In a move that has angered tenants and authorities at New Covent Garden, the corporation issued its formal response to the Defra-commissioned review of London's wholesale market structure and in it stated: 'The Corporation of London is willing to discuss the transfer of New Covent Garden from the government.

'It is illogical for the government to operate a single market and the committee recommends that it would assist the better management of London's markets if the corporation agreed to take over the ownership and responsibility for running New Covent Garden Market, provided it could be demonstrated that the corporation would not incur any loss from doing so.' Chairman of the markets committee Daniel Caspi said: 'We have consulted extensively on this comprehensive review with the stakeholders, tenants and all those involved in and around Billingsgate, Spitalfields and Smithfield markets. Our response represents the long-term view: However, it will need government-led legislation.

'It would allow New Covent Garden to build on the success and specialisation it enjoys whilst maintaining the critical mass of Smithfield and Billingsgate markets to enable them to flourish. We foresee the outcome will be a success for all London traders, and for the benefit of London as a whole.' The official statement read: 'The food supply chain requirements for London and the south can be satisfied by reducing the number of wholesale markets in London to a composite market at Spitalfields, a separate specialist wholesale and catering supplier market at New Covent Garden and Western International.

'It would be easier to implement the changes if the corporation owned and were responsible for the management of New Covent Garden as well as its existing three markets.' Saphir's review suggested that both NCG and Spitalfields, alongside Western International, should become composite markets, trading in fruit, vegetables and flowers, meat and fish. The corporation's statement discounts Western, as its plans do not involve meat and fish. While accepting that Billingsgate and Smithfield will be restructured, its view on how this should be done differs from Saphir's. The response said: '[The review] does state that the upgrading of New Covent Garden Market is unlikely to be financially viable in the short term or if it were undertaken outside a comprehensive reorganisation of the markets. The committee accepts that view and would add that the current diversity of ownership of the existing markets hinders the likelihood of a comprehensive reorganisation.

'Any attempt to create composite markets at both Nine Elms and Spitalfields could well double the cost and result in one or both of the markets falling below the 'critical mass' essential for continuing success,' it continued. 'The committee has been advised that international and national suppliers to the markets would be reluctant to service more than one market every day... The committee would be reluctant to recommend that New Covent Garden and Spitalfields should both be expanded to one-site composite markets, even if the necessary money were available and New Covent Garden were under the control of the corporation.' The statement based its preference for Spitalfields as the single, composite site on four pillars: o Spitalfields's proximity to 'good communications and services'.

o The profitability of Spitalfields at Leytonstone would allow restructure through the relocation of just two corporation markets.

o Tenants at Billingsgate have stated a preference to move to east London.

o The variety of non-wholesale activities at Nine Elms could be enhanced to provide other specialist services complementary to those at a composite wholesale market at Spitalfields, and improvements could be made to NCG at a cost significantly less than that of building a composite market.

o The markets committee supported the view of Saphir that well-run wholesale markets will continue to have a useful role in the food distribution chain.
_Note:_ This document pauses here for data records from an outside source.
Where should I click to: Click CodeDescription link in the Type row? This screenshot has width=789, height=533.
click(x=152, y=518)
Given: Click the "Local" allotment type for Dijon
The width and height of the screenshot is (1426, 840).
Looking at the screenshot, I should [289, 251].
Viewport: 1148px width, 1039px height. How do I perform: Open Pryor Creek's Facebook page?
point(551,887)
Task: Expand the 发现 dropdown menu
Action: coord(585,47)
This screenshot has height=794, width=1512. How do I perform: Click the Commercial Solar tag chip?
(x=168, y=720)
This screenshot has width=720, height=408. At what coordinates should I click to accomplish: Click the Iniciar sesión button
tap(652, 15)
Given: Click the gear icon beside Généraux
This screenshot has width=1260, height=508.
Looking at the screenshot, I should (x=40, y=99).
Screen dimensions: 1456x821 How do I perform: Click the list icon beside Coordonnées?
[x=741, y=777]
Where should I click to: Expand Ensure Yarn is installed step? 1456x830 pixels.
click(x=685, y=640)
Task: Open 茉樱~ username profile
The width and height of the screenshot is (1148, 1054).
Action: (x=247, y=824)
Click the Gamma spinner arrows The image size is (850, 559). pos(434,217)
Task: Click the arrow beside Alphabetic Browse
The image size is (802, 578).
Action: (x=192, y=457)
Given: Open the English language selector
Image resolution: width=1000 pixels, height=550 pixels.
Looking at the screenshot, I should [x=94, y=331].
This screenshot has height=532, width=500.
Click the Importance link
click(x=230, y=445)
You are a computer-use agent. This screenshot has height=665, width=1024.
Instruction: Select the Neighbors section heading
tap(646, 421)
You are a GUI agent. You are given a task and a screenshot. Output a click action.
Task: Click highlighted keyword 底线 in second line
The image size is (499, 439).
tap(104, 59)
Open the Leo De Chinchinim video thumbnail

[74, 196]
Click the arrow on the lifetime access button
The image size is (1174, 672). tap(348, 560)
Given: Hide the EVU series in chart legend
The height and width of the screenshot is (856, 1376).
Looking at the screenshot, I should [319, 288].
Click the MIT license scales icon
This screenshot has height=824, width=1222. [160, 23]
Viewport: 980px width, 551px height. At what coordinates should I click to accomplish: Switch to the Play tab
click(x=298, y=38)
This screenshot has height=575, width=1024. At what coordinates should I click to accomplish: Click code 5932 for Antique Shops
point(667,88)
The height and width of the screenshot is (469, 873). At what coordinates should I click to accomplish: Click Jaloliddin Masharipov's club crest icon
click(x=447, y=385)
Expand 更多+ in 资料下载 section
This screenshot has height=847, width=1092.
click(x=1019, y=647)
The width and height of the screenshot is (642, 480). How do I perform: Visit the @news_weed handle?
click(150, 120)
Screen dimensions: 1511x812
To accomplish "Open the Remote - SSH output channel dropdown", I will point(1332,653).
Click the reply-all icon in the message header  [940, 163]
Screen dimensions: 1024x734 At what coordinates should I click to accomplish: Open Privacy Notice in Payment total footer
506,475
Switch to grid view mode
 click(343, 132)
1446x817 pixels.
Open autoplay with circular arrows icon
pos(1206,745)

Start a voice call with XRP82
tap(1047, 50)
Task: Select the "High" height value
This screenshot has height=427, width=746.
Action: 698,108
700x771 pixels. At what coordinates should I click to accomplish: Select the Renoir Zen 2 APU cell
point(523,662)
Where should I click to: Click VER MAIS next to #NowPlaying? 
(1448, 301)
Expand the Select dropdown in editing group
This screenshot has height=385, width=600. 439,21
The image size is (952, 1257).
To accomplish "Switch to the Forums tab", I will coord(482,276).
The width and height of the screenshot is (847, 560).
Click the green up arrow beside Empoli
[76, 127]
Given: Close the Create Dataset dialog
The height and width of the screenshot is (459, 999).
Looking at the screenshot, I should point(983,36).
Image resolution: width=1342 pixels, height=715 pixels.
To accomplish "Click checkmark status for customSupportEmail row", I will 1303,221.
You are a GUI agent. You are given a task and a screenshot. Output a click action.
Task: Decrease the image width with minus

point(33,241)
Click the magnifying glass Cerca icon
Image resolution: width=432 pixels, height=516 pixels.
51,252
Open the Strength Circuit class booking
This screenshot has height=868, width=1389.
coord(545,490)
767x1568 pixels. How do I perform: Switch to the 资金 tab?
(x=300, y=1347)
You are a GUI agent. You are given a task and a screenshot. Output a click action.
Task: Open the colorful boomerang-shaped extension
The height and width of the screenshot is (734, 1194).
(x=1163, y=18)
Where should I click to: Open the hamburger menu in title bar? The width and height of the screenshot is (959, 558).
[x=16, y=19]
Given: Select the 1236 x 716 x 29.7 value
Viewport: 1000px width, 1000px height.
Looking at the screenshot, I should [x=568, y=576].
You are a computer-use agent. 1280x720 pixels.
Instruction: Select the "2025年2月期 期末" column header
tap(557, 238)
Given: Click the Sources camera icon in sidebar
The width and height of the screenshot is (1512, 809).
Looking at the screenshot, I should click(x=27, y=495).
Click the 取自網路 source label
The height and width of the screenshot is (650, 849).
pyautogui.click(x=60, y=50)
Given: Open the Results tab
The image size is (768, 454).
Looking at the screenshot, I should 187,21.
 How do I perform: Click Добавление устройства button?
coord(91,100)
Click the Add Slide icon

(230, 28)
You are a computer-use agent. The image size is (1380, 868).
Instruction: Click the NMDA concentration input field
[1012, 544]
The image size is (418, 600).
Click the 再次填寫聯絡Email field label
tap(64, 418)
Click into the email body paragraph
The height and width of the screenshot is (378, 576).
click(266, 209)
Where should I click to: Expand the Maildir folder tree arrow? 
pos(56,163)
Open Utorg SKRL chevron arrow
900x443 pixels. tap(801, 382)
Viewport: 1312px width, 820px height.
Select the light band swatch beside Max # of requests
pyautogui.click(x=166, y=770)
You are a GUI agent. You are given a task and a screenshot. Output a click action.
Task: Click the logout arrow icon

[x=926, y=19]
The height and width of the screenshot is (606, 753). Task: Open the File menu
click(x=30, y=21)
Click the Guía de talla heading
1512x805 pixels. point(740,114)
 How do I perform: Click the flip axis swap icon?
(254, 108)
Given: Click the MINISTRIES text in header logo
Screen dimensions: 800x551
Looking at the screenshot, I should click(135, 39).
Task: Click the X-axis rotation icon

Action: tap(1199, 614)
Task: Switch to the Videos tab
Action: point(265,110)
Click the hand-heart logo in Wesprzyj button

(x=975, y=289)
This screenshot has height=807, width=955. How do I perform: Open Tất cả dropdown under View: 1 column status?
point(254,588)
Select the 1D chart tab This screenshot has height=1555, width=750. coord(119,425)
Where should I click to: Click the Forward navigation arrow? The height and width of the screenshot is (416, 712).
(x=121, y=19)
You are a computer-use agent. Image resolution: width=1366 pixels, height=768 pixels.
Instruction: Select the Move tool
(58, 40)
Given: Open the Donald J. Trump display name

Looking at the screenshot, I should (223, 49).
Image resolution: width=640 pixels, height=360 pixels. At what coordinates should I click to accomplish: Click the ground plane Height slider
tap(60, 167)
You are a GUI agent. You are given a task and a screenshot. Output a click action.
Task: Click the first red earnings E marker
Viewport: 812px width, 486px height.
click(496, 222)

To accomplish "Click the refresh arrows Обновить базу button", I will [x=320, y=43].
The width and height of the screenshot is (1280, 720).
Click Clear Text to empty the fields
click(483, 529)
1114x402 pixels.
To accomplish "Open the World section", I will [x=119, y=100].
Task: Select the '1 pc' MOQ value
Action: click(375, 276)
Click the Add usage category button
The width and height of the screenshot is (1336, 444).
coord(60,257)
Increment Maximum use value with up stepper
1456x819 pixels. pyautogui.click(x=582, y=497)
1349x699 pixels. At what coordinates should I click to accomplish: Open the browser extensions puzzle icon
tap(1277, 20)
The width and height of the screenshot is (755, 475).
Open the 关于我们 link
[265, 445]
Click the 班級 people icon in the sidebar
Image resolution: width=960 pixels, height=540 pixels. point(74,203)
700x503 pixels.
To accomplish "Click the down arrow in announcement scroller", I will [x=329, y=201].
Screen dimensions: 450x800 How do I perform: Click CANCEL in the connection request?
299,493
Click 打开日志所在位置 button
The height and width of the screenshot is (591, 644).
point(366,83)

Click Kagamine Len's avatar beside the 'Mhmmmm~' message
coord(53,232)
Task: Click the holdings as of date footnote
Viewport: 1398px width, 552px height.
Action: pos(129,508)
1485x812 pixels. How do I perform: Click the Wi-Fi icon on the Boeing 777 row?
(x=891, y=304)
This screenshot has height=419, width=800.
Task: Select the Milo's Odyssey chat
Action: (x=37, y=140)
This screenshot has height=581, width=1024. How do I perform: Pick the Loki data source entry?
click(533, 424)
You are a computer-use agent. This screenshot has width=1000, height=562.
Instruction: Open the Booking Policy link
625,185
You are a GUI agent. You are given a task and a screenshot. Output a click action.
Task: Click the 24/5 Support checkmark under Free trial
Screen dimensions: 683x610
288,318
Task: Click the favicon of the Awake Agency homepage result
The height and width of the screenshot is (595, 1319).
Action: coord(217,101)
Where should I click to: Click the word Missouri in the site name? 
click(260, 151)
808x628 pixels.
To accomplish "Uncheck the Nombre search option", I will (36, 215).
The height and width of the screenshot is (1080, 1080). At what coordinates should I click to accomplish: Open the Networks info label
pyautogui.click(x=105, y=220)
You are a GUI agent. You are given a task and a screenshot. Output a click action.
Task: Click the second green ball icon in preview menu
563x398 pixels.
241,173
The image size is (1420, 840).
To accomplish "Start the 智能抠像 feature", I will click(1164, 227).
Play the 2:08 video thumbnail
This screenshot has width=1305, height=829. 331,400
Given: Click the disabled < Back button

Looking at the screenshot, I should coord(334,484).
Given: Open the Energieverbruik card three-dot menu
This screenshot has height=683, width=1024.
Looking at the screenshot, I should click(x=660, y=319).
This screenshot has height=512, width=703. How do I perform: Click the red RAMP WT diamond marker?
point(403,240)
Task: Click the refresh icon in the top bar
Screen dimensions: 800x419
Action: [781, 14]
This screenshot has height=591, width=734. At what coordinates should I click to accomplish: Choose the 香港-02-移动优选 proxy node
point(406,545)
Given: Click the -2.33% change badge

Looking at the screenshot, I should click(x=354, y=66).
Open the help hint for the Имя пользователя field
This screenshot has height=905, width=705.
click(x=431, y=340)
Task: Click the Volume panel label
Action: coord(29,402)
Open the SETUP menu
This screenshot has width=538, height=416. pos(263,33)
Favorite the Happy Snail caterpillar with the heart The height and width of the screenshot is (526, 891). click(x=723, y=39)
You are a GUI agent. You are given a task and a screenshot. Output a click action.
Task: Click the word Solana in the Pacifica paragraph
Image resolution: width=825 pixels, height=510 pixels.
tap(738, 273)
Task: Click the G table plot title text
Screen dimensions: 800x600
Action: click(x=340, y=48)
It also made clear that markets should be self-financing and should include a return on capital employed.

The committee has come out against the repeal of the 6.66 mile rule however, preferring the status quo which protects the business of existing traders.

Spitalfields tenants have issued their own statement welcoming the corporation's decision for one composite site in east London as it meets with the views of the corporation's tenants, particularly those at Billingsgate. 'If Saphir's review...was flawed in any way it was because it did not take into consideration the views of the tenants either individually or collectively,' tenants' association chairman John Olney said.